The impermanent body was to be returned to the five elements it was made of. Krishna Moorthy, dressed in a short dhoti, had a dip in the river; on the river bank the body, given its last ritual bath, lay on the bier. He carried water in a pot that had holes in it, went round the body, then threw it backward and it br
oke. He lit fire to the body soaked in kerosene and sat watching the leaping, multicoloured flames. The fire spread, spluttered, and the flames, budlike and flower-like, burnt and enveloped the body. The flames converged with all their fiery strength at the skull.
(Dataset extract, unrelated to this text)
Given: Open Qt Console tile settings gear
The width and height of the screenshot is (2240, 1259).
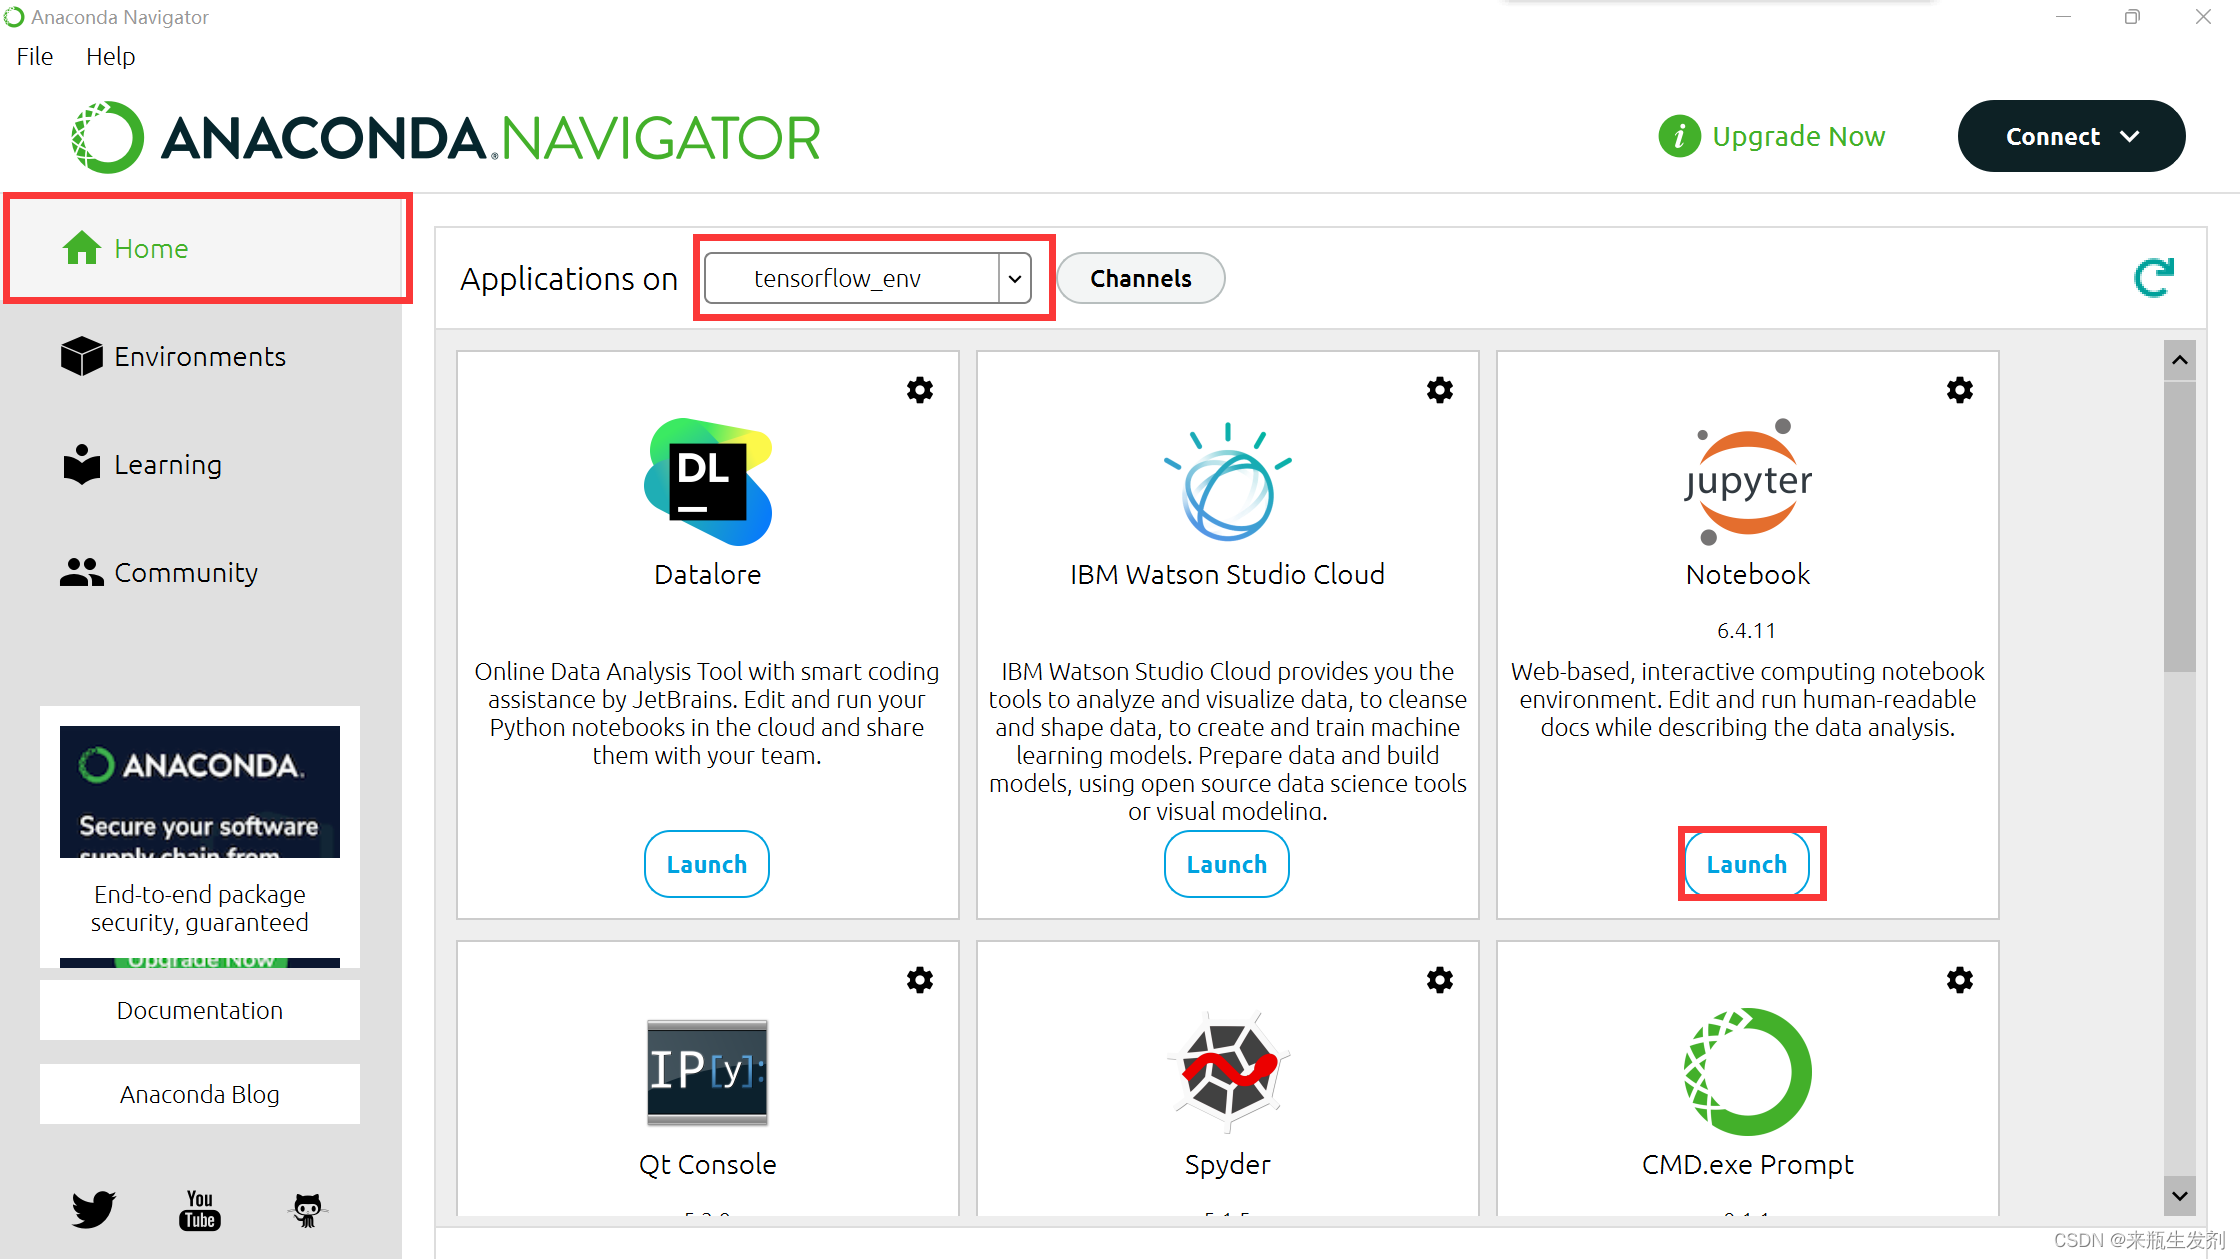Looking at the screenshot, I should click(920, 980).
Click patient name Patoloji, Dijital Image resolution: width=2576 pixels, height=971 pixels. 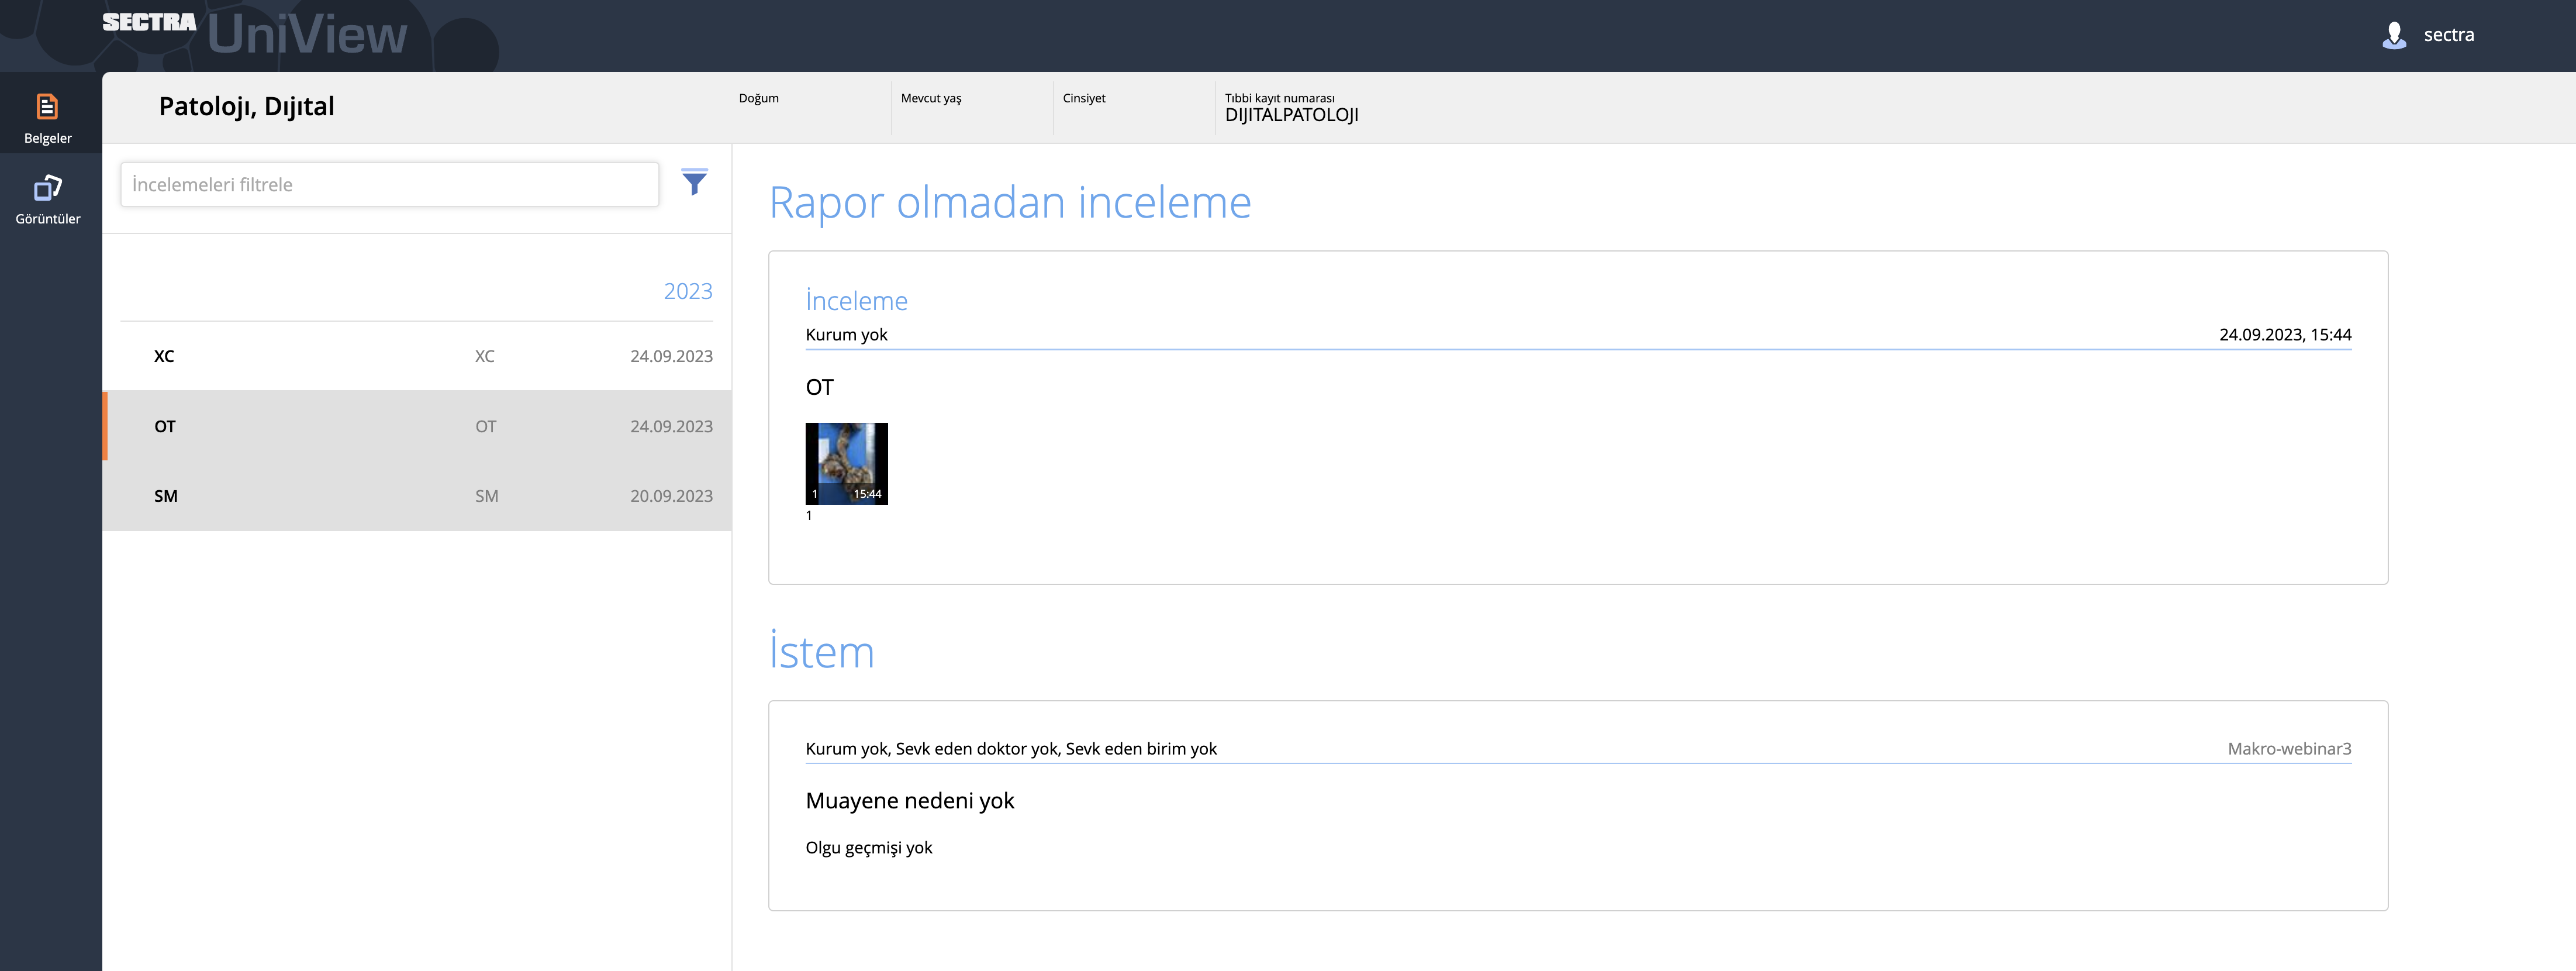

While Krishna Moorthy, with an effort to still his mind, remembered father bringing a thermometer when he was ill, the rest of father’s innumerable friends, for their consolation, were talking amongst themselves. Krishna Moorthy was surprised to see how a cremation ceremony turns into a picnic. Somebody was talking loudly and had made the rest into an audience. ‘Acharya was a very wise man. He saw much before others could that the Land Reform Act was in the offing. He was a man of this world, very much so. You know the Peasants’ Association was formed and Venkappa Naika began to say that the tiller of the land was its owner. Acharya immediately sent for us and told us: “You settle all your property disputes right now. Keep whatever land that justly belongs to you. And sell the rest for whatever price it fetches. If your tenant wishes to buy it, sell it to him. It does not matter even if he pays a little less. After all he has to sweat for you. It does not matter even if he is not grateful. That is another issue altogether. Otherwise, there will be a bloodbath.” We who listened to him prospered. Those who did not lost all that they had. His knowledge of the laws has saved many a scoundrel. We by ourselves would never have managed to survive the wretched Peasants’ Association.’
Krishna Moorthy, watching father’s skull burst, like a coconut shell into colourful flames, felt like shouting, ‘No, this is not the whole truth.’ He recalled this too in his Delhi flat. He discussed it with his leftist friends, and yet remained unsatisfied.